Time Sensitive Knowledge Editing through Efficient Finetuning
Xiou Ge, Ali Mousavi, Edouard Grave, Armand Joulin, Kun Qian, Benjamin Han, Mostafa Arefiyan, Yunyao Li
TL;DR
The paper tackles keeping time-sensitive factual knowledge in LLMs up to date, modeling edits as $(s, r, o) → (s, r, o')$ for modification and $(s, r, ∅) → (s, r, o')$ for injection. It argues that traditional locate-and-edit approaches face stability and scalability issues and introduces a fine-tuning objective $L_{FT} = \frac{1}{|D_M|} \sum_{d \in D_M} L(d; \Phi_0, \Delta \Phi)$ with frozen base weights $\Phi_0$ and learnable adapters $\Delta \Phi$. A large ChronoEdit dataset with ~15k time-sensitive edits is used to benchmark performance, and a layer-sweep reveals middle transformer layers are particularly influential for multi-hop QA. Empirical results show LoRA-based PEFT in particular, when applied to MLP (and optionally attention) layers, can match or exceed full fine-tuning performance with far fewer trainable parameters and better locality, demonstrating PEFT as a practical path for time-sensitive KE.
Abstract
Large Language Models (LLMs) have demonstrated impressive capability in different tasks and are bringing transformative changes to many domains.
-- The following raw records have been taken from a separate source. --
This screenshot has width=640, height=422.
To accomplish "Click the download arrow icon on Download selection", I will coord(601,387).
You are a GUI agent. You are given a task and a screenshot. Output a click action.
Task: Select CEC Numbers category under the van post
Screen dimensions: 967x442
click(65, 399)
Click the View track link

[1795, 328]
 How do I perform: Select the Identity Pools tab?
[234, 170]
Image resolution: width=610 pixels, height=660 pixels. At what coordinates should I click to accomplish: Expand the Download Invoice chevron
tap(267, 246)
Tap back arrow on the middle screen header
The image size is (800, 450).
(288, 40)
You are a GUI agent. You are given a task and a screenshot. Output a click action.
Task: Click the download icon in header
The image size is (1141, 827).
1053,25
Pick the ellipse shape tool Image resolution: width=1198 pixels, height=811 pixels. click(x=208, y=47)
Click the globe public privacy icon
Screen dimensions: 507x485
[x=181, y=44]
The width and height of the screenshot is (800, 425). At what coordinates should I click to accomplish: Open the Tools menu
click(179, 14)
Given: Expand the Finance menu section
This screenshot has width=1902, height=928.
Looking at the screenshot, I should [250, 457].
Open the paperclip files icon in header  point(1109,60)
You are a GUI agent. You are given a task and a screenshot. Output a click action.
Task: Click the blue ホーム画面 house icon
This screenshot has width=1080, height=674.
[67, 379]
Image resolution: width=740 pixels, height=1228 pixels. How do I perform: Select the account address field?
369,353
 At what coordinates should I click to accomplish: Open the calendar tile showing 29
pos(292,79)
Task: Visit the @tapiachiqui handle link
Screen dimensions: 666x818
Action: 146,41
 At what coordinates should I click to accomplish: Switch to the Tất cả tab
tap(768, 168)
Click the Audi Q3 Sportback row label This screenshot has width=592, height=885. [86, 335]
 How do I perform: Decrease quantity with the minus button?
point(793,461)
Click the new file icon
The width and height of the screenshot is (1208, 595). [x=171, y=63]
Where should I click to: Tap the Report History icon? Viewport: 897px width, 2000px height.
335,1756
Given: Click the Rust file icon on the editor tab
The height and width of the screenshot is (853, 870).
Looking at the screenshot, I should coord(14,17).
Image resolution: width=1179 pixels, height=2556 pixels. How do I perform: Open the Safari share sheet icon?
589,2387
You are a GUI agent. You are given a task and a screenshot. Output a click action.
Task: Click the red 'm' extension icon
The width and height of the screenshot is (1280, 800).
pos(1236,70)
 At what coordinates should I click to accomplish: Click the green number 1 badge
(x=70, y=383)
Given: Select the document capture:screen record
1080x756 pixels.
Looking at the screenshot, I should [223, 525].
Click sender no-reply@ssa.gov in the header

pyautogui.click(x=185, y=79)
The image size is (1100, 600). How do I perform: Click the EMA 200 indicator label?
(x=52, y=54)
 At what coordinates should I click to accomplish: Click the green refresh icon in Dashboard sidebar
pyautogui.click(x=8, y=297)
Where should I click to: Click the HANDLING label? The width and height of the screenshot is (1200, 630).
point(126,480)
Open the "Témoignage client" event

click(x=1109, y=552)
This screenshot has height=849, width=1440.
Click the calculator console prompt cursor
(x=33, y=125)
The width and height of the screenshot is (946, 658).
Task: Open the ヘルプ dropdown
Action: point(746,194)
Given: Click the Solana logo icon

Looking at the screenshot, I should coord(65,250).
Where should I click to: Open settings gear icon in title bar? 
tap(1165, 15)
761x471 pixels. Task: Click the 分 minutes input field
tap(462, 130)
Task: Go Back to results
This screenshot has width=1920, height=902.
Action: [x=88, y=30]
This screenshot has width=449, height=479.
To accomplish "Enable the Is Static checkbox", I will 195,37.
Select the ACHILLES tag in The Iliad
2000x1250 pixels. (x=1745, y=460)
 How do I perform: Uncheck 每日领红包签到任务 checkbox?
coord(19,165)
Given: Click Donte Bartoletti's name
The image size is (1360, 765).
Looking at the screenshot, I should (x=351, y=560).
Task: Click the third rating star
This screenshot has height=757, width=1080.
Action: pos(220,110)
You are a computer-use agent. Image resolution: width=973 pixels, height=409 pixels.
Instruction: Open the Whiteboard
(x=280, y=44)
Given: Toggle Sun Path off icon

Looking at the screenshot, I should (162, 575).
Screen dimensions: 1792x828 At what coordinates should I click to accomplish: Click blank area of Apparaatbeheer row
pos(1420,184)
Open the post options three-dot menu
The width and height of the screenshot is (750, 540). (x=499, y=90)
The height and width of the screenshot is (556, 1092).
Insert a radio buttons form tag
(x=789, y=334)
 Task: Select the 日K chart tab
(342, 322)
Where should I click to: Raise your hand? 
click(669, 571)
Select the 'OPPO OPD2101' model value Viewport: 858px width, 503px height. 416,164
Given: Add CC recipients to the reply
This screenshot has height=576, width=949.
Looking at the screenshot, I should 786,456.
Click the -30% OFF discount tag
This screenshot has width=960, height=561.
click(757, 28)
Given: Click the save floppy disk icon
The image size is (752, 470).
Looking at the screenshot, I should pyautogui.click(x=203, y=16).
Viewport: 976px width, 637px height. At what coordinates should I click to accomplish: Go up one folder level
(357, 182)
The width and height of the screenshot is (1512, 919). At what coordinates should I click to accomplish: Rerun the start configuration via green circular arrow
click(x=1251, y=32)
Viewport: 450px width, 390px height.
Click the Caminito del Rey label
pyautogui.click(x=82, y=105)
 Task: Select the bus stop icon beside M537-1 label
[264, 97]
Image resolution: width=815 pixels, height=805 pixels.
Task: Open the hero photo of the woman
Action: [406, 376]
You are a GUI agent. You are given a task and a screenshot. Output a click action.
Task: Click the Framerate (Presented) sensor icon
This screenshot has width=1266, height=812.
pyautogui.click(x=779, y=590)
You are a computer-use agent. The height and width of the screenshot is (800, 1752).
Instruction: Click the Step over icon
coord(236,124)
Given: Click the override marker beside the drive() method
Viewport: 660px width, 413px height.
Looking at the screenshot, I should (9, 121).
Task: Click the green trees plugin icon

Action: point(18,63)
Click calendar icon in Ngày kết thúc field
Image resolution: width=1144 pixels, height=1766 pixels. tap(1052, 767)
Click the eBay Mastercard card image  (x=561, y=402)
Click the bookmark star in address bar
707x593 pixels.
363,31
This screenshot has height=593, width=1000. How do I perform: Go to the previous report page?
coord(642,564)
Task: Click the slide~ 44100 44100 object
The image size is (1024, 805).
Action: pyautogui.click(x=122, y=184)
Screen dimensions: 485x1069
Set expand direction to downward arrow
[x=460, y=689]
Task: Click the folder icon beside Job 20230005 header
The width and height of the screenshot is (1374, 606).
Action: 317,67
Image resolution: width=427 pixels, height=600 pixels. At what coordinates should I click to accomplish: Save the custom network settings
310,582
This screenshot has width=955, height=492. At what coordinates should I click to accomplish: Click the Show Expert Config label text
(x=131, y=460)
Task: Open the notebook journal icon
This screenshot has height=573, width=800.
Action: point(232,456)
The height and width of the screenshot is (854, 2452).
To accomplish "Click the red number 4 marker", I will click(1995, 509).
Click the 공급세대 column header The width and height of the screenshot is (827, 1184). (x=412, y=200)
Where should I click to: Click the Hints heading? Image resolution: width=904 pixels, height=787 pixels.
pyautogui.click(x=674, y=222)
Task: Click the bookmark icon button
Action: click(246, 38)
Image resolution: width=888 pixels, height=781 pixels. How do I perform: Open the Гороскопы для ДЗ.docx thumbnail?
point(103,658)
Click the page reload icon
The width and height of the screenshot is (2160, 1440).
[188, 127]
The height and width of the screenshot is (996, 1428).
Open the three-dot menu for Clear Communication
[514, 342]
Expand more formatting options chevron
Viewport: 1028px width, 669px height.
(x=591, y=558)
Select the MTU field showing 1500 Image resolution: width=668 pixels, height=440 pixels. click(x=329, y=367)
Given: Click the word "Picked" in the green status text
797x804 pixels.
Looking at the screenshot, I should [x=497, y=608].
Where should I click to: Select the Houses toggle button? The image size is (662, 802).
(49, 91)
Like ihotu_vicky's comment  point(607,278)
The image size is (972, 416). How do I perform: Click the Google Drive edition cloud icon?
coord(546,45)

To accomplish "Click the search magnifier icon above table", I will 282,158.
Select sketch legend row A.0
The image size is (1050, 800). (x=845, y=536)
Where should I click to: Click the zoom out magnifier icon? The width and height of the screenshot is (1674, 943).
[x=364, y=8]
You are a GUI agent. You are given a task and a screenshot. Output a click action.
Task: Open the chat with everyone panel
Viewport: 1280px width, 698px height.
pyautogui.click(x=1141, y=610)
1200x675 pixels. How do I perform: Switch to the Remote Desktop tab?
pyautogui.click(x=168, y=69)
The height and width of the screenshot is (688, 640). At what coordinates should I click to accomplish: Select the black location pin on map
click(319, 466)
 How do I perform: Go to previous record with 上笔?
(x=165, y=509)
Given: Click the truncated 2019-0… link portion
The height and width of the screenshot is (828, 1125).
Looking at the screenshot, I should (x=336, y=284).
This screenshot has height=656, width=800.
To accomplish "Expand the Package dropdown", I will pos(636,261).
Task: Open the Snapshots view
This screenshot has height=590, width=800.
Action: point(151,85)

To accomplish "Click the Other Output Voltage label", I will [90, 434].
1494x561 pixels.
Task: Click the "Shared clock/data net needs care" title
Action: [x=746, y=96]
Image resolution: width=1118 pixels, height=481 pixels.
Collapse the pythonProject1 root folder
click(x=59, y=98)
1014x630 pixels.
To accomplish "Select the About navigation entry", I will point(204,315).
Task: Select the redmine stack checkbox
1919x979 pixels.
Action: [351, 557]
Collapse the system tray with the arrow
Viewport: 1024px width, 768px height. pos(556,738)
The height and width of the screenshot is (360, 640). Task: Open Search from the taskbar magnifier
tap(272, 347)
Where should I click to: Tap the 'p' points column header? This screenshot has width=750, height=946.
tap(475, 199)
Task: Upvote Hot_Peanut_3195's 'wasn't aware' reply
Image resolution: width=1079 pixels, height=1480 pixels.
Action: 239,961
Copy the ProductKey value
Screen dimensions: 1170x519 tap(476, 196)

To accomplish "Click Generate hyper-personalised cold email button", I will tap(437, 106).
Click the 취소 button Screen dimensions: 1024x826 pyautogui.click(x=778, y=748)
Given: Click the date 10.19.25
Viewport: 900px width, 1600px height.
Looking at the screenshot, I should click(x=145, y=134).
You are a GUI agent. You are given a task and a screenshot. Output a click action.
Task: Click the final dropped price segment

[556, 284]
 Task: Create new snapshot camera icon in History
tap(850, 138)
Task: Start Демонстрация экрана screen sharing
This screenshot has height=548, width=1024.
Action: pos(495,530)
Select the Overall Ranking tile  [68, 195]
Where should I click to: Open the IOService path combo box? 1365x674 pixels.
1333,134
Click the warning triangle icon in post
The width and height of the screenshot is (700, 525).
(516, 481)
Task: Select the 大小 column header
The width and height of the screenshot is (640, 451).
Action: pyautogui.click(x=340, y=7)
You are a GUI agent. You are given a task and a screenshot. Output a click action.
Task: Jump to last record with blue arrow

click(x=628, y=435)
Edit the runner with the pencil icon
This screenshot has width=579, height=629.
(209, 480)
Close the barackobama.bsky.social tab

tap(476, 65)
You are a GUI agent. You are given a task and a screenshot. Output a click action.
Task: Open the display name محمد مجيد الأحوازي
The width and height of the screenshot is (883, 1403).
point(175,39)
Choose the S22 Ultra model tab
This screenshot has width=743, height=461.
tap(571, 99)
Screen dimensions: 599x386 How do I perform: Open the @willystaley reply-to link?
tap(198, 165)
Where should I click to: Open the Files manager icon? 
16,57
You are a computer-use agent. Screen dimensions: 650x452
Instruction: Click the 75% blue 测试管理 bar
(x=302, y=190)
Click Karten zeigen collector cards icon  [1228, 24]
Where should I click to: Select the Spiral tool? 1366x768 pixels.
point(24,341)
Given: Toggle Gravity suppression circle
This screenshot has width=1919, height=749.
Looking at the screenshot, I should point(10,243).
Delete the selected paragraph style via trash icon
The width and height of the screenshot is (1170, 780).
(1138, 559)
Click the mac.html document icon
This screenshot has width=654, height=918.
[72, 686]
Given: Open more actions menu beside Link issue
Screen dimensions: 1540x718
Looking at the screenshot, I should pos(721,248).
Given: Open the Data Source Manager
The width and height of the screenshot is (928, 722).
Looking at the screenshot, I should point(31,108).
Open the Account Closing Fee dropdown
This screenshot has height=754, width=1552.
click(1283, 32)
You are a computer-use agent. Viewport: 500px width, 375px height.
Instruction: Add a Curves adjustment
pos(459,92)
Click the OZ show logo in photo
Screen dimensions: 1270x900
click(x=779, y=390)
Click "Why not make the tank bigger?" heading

However, keeping the knowledge in LLMs up-to-date remains a challenge once pretraining is complete. It is thus essential to design effective methods to both update obsolete knowledge and induce new knowledge into LLMs. Existing locate-and-edit knowledge editing (KE) method suffers from two limitations. First, the post-edit LLMs by such methods generally have poor capability in answering complex queries that require multi-hop reasoning. Second, the long run-time of such locate-and-edit methods to perform knowledge edits make it infeasible for large scale KE in practice. In this paper, we explore Parameter-Efficient Fine-Tuning (PEFT) techniques as an alternative for KE. We curate a more comprehensive temporal KE dataset with both knowledge update and knowledge injection examples for KE performance benchmarking. We further probe the effect of fine-tuning on a range of layers in an LLM for the multi-hop QA task. We find that PEFT performs better than locate-and-edit techniques for time-sensitive knowledge edits.